▶ Task input:
╔══

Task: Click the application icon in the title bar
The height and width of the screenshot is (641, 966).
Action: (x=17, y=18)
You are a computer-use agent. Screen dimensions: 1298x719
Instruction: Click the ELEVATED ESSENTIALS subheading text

╚══
╔══

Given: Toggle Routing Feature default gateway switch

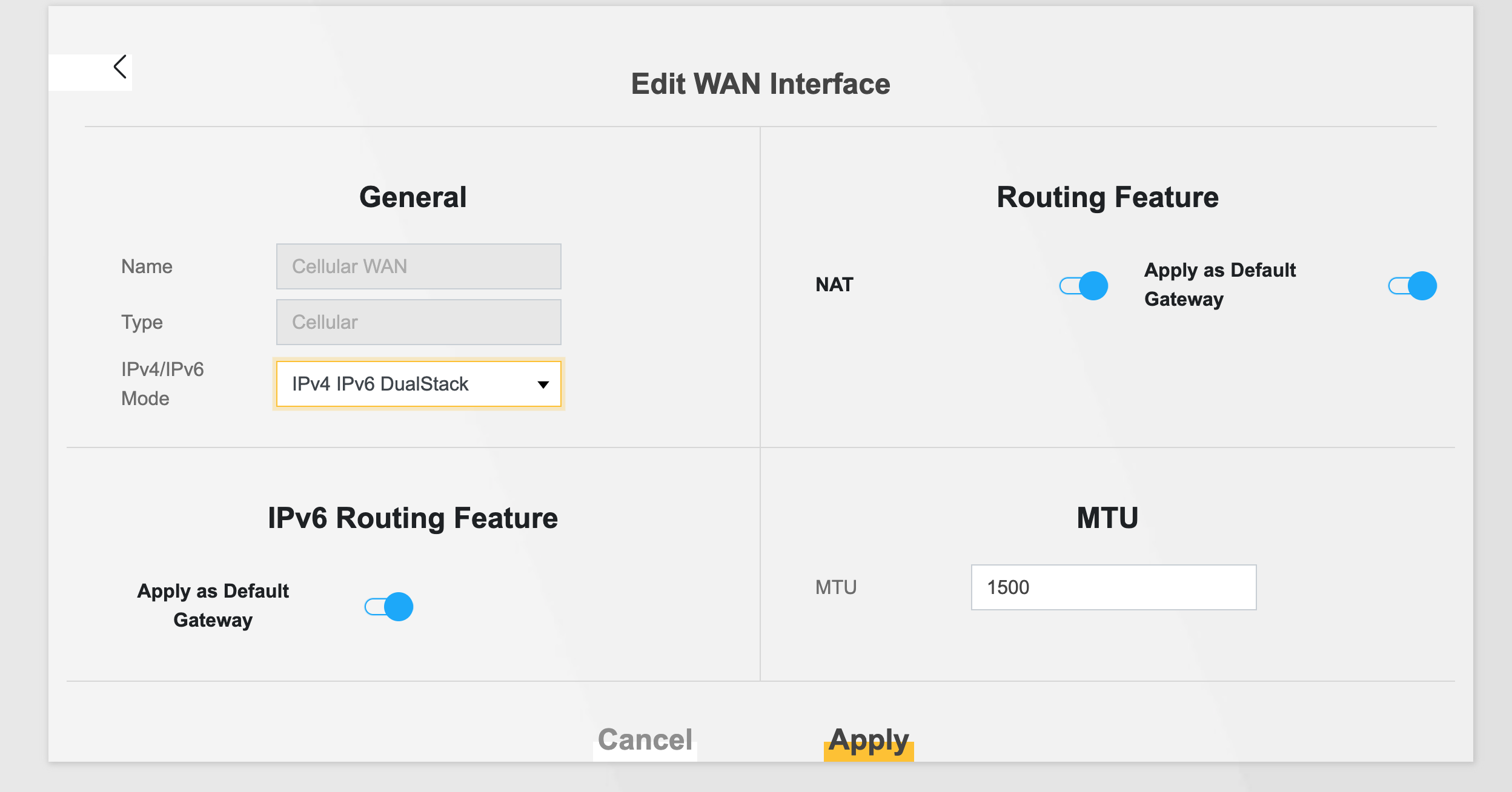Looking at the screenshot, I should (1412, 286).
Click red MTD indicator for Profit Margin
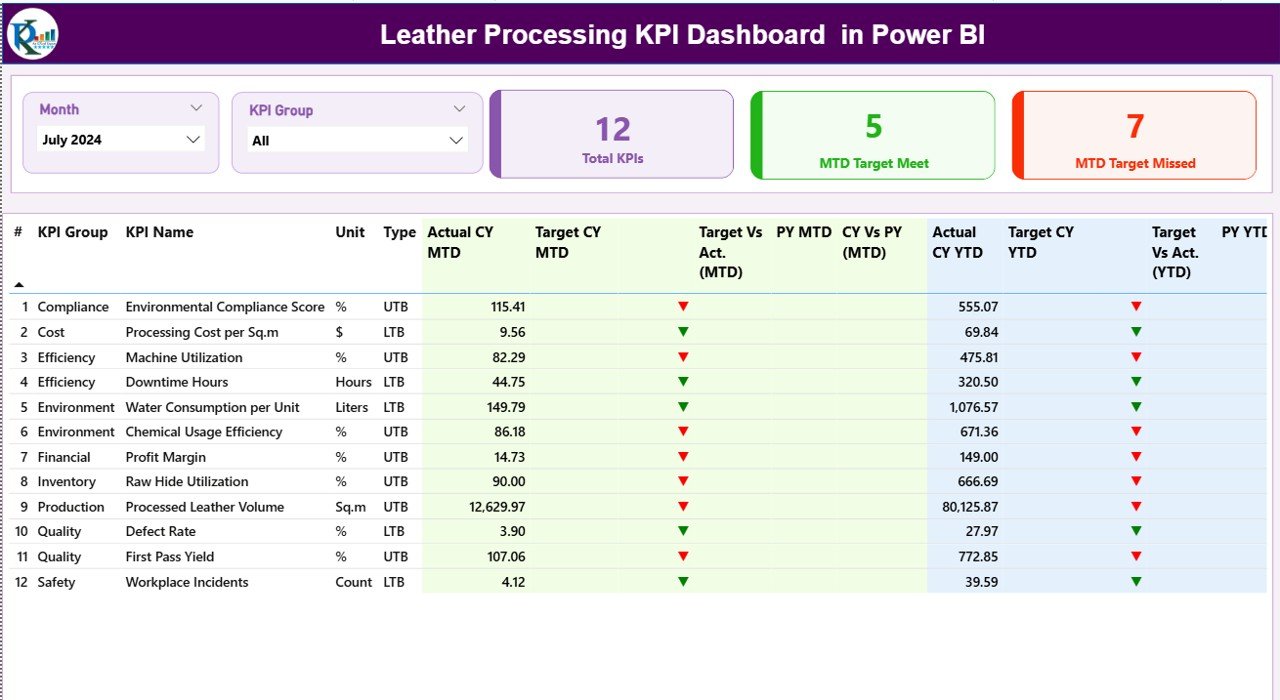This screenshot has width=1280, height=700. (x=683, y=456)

╚══
╔══

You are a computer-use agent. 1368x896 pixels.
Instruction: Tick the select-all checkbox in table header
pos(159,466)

╚══

▶ Exercise task: Reproduce the material starting with the line that contains "You are a computer-use agent. Screen" and going on through the line that contains "Instruction: Click the", both included, and nothing else.

▶ Result:
You are a computer-use agent. Screen dimensions: 1298x719
Instruction: Click the ELEVATED ESSENTIALS subheading text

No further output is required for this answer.